# Your task
Reproduce without any changes every line of the material below, from the line containing "Given: Select the" down to the line containing "click(487, 32)", including both of those lines.

Source records
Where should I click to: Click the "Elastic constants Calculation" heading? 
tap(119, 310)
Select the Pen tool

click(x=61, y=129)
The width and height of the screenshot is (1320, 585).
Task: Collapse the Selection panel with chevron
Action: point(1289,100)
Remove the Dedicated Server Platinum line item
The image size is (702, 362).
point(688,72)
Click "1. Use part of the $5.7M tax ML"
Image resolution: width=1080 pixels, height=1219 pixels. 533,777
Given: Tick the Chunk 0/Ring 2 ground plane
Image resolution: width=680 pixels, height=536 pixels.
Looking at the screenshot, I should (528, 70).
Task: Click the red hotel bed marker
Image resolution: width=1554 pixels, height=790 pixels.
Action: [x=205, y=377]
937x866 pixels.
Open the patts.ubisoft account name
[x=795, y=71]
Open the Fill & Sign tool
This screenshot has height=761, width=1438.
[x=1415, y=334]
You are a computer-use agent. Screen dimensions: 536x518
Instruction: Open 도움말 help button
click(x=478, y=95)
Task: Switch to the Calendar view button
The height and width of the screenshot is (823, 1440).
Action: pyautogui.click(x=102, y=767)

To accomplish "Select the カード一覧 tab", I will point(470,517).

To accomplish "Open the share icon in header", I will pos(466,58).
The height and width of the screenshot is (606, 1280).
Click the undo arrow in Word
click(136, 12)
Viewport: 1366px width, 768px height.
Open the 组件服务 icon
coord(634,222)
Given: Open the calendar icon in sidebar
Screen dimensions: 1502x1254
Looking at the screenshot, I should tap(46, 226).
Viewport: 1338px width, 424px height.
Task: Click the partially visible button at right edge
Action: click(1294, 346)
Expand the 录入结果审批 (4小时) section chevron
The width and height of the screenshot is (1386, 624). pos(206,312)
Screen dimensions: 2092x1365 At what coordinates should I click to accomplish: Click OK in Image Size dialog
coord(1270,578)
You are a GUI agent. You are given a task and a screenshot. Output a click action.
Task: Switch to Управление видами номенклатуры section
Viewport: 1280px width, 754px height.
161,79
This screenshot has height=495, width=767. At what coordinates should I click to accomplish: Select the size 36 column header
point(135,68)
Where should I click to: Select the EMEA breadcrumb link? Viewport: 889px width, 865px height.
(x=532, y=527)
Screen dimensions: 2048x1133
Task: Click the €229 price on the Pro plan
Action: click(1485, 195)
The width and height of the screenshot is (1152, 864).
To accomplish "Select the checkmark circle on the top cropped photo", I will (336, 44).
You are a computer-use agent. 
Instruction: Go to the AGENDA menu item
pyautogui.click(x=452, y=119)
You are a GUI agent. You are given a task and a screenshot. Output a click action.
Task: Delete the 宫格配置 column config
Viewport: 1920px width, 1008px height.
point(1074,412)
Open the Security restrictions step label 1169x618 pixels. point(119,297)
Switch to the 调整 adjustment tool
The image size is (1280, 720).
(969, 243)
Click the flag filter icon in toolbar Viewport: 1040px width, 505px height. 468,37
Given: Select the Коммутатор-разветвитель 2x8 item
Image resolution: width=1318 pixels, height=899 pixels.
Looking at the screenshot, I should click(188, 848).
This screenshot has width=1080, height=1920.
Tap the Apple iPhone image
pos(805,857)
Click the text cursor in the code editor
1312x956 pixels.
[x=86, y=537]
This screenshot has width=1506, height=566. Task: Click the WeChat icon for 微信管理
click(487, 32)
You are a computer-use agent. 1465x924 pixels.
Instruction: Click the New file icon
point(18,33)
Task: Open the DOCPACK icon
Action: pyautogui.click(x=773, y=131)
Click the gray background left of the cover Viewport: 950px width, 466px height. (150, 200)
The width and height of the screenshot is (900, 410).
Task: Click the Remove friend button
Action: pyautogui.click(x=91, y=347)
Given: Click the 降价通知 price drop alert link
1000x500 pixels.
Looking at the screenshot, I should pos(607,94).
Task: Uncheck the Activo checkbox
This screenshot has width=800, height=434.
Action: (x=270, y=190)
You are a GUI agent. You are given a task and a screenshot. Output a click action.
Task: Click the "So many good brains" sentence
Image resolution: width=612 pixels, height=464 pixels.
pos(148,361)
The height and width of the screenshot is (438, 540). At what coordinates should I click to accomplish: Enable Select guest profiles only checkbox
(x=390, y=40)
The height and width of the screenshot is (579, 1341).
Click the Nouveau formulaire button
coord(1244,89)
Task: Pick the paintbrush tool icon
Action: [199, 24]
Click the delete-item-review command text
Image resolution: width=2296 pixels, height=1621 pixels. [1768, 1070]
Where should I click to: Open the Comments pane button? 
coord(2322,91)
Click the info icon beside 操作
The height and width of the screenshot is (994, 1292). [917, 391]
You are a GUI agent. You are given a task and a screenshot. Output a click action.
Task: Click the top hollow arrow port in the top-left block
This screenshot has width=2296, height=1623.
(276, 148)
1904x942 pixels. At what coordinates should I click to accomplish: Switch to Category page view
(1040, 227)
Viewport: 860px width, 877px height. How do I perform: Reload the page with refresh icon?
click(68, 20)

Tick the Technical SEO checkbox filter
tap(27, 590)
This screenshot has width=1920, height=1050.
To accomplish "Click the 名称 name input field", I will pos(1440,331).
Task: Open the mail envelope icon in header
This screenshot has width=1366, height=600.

# Exercise response
Given: Select the Коммутатор-разветвитель 2x8 item
Image resolution: width=1318 pixels, height=899 pixels.
Looking at the screenshot, I should click(188, 848).
This screenshot has width=1080, height=1920.
Tap the Apple iPhone image
pos(805,857)
Click the text cursor in the code editor
1312x956 pixels.
[x=86, y=537]
This screenshot has width=1506, height=566. Task: Click the WeChat icon for 微信管理
click(487, 32)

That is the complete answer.